For nearly four decades, an aging 230-meter-long carbon steel pipe buried in soil with high chloride levels was in need of replacement at Fermilab, America’s premier national laboratory for particle physics research.
Located 40 miles west of Chicago, Illinois, Fermilab operates large particle accelerators and is an R&D center for superconducting radio-frequency cavities. “The carbon steel pipe had been there 40 years and was experiencing vacuum problems,” says Ryan Schultz, Fermilab’s Accelerator Division Project Engineer. Video inspection of the carbon steel pipe suggested ground water leaks, which worsened during spring rains.
“I knew higher levels of chloride could be corrosive to 316 stainless. We had problems before with microbiologically induced corrosion and stress corrosion cracking. So I did some research to find an alternate material solution,” says Schultz.

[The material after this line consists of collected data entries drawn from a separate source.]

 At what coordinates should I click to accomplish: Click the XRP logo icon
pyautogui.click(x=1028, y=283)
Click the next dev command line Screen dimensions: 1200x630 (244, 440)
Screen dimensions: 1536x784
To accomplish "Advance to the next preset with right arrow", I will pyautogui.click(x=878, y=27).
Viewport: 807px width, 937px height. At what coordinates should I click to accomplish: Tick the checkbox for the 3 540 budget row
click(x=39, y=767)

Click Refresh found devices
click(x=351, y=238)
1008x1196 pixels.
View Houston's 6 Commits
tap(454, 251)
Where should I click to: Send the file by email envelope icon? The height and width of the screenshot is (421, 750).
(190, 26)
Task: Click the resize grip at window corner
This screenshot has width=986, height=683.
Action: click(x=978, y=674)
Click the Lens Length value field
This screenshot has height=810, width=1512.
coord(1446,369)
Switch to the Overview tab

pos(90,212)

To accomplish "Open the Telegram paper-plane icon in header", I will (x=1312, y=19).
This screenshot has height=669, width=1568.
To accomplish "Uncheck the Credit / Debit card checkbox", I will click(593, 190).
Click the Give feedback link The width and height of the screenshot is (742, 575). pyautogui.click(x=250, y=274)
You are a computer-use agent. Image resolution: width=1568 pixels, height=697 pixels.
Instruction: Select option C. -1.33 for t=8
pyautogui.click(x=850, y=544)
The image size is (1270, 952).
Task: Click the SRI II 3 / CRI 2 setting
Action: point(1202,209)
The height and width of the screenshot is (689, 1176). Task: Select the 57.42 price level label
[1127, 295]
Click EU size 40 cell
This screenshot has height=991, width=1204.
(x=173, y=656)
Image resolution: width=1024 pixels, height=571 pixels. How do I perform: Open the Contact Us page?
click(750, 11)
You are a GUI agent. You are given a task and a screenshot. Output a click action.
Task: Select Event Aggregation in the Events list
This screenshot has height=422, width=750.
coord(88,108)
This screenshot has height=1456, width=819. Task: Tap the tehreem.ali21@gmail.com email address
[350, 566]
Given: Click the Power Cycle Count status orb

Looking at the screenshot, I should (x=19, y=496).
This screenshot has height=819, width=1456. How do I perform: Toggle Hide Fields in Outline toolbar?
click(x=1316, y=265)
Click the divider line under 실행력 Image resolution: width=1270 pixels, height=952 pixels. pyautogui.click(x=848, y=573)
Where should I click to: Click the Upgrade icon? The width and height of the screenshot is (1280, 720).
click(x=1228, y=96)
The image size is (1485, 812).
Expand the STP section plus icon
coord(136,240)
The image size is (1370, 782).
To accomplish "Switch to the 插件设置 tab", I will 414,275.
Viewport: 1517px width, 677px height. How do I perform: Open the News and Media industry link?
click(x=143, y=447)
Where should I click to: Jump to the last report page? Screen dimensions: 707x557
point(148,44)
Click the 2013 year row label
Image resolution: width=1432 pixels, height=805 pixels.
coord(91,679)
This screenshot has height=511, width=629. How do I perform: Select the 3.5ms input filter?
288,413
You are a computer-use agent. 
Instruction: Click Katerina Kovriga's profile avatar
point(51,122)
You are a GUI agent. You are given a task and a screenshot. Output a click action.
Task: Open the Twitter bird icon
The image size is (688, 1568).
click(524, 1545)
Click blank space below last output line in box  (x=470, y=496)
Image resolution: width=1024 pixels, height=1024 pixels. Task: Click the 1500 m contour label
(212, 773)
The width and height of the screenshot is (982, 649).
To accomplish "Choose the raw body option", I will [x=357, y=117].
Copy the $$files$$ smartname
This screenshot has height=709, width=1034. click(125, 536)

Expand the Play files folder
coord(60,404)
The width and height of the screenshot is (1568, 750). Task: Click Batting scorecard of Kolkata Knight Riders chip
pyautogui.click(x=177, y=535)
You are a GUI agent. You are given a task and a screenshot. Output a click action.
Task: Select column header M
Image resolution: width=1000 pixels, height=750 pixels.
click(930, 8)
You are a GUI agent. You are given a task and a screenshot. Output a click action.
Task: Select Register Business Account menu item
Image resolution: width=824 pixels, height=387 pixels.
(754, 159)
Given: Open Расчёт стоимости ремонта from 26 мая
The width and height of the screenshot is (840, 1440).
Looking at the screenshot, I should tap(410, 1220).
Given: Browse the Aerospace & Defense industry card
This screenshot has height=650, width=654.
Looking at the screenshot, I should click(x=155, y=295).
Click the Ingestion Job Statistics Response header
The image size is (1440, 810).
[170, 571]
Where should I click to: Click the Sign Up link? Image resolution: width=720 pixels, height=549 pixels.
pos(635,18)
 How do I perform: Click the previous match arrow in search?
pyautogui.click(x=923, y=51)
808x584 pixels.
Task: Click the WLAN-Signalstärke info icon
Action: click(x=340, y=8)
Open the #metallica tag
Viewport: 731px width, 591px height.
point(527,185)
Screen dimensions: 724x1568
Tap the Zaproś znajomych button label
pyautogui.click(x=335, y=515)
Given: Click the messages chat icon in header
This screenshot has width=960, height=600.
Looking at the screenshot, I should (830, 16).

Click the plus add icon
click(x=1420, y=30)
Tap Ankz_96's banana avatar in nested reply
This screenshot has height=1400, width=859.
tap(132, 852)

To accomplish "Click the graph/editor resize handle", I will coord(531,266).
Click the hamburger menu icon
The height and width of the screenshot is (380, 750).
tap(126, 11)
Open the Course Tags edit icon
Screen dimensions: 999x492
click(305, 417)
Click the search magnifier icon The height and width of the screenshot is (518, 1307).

His team had determined that inserting a slightly smaller, stainless steel pipe inside the berm pipe would be the best way to restore vacuum in the beamline. Excavating was ruled out because the pipe was buried amid electrical feeders, adjacent enclosures, and water and gas lines.
2205 bests 316
My research led me to Outokumpu,” Schultz recalls. After working with TMR Stainless (a consultant to Outokumpu in the Americas), Schultz specified 2205 stainless for the project. The steel was purchased through a service center from Outokumpu and formed into 12” pipe. He adds that 2205 is twice as strong and twice as corrosion-resistant than standard 316 stainless steel.
The pipe was welded at one end of the berm and pulled through from the opposite end. Twenty-two sections of 2205 stainless pipe, each 10 meters long, were welded and leak-tested on site. Subsequent inspections of the new 2205 pipe indicated a straight pipe for the proton beam pipe. The team sleeved the pipe in about eight weeks. Schultz quips: “Let’s hope the pipe will last forever, or at least until I retire!”